Esta assinatura é “fruto de um caminhar ecuménico” com “diversas décadas em Portugal” e que, indica D. Jorge Pina Cabral, “tem ganho diversas expressões” e mostrado “novas áreas de missão” entre elas “a integridade da criação”.

A assinatura do memorando aconteceu aquando da celebração dos 20 anos da lei de liberdade religiosa, dos 50 anos do Conselho Português das Igrejas Cristãs, e contou com a presença de Marcelo Rebelo de Sousa, conferindo, acredita D. Armando Esteves Domingues, “uma forte ligação à sociedade civil”.

“Uma das dimensões que hoje se percebe, que é também solicitada pelos organismos civis e políticos, é que as religiões possam ter o seu espaço e intervenção na vida pública. Este testemunho na vida pública é um desafio para as Igrejas, tomar posições sobre assuntos concretos que dizem respeito à vida das pessoas e contribuir, com outras organizações da sociedade civil, para a definição de novos caminhos, seja na área política, social e também ambiental”, sugere o responsável da Igreja Lusitana.

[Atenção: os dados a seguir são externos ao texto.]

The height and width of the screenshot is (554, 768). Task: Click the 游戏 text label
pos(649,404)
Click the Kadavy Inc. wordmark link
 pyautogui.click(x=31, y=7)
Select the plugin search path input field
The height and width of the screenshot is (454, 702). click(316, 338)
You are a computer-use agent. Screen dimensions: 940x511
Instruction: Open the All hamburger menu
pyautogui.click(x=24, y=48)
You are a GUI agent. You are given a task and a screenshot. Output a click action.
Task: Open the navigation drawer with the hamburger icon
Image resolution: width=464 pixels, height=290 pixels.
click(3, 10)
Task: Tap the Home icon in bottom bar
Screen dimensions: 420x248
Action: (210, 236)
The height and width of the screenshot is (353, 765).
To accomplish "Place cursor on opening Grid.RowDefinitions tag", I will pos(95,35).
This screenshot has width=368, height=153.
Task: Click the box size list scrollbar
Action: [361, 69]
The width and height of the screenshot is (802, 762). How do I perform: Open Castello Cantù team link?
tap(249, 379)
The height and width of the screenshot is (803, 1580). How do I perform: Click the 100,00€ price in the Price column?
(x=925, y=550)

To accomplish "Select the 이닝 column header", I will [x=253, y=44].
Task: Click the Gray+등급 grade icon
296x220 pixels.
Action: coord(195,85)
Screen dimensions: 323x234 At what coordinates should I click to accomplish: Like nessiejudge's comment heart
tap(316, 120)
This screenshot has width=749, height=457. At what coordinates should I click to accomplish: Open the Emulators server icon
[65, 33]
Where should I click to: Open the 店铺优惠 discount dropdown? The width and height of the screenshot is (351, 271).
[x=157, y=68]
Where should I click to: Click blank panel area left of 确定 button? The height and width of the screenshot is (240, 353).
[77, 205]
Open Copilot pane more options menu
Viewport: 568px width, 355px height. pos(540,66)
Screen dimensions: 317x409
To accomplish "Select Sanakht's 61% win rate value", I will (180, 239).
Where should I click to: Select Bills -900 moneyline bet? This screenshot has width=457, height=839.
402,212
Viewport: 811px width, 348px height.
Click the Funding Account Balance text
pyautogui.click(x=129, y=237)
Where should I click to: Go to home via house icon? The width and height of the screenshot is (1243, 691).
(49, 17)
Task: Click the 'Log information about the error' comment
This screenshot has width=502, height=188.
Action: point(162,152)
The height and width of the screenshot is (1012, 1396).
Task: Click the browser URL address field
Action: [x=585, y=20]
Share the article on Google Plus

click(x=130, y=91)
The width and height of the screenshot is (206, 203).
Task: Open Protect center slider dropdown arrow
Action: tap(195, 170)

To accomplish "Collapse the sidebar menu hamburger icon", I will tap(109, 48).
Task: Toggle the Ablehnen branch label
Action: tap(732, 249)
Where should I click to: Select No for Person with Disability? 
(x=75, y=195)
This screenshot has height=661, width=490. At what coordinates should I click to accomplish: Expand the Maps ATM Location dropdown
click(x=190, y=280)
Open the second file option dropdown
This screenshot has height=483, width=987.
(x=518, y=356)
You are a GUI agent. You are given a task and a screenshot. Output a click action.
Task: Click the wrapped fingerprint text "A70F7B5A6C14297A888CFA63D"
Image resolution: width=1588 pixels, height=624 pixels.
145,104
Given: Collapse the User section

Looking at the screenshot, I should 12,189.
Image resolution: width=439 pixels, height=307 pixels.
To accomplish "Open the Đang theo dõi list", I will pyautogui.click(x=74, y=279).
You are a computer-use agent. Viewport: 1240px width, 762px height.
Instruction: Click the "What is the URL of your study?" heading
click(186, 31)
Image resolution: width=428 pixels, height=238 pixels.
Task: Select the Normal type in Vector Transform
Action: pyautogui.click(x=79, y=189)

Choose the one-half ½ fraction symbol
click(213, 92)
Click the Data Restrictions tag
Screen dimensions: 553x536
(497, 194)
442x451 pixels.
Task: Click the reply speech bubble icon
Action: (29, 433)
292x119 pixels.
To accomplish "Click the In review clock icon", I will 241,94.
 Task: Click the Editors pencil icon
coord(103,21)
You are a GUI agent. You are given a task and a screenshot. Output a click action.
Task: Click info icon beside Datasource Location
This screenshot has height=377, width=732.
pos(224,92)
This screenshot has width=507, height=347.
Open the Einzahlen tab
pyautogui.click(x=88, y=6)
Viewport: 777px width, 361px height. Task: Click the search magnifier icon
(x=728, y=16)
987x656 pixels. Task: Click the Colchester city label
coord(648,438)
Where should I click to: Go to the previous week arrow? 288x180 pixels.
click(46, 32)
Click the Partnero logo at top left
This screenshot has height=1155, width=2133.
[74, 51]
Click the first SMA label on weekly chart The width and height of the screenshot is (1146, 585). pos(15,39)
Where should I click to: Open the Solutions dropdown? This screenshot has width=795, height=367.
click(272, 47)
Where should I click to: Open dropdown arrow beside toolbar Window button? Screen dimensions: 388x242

D. Armando Esteves Domingues lembra, por sua vez, que o memorando estabelece “bases que são desafios para a Igreja” atual e fala no impacto que os princípios ecoteológicos podem ter “na catequese”.

“É necessário que princípios éticos cheguem às comunidades cristãs e que estas sejam capazes de partilhar as boas práticas de sustentabilidade das próprias comunidades mas também como fator educativo, entendido na necessidade de educação global”, sublinha.

O responsável na Igreja Católica lembra ainda que neste processo de adesão e implementação do «Eco Igrejas Portugal» requer “escuta do mundo”.

“É importante ouvir o mundo. São Precisas todas as cores, músicas, todas as poesias para contar a natureza e também o homem. Temos de mudar estilos de vida. Se não conseguirmos chegar ai, a nossa luta é em vão”, finaliza.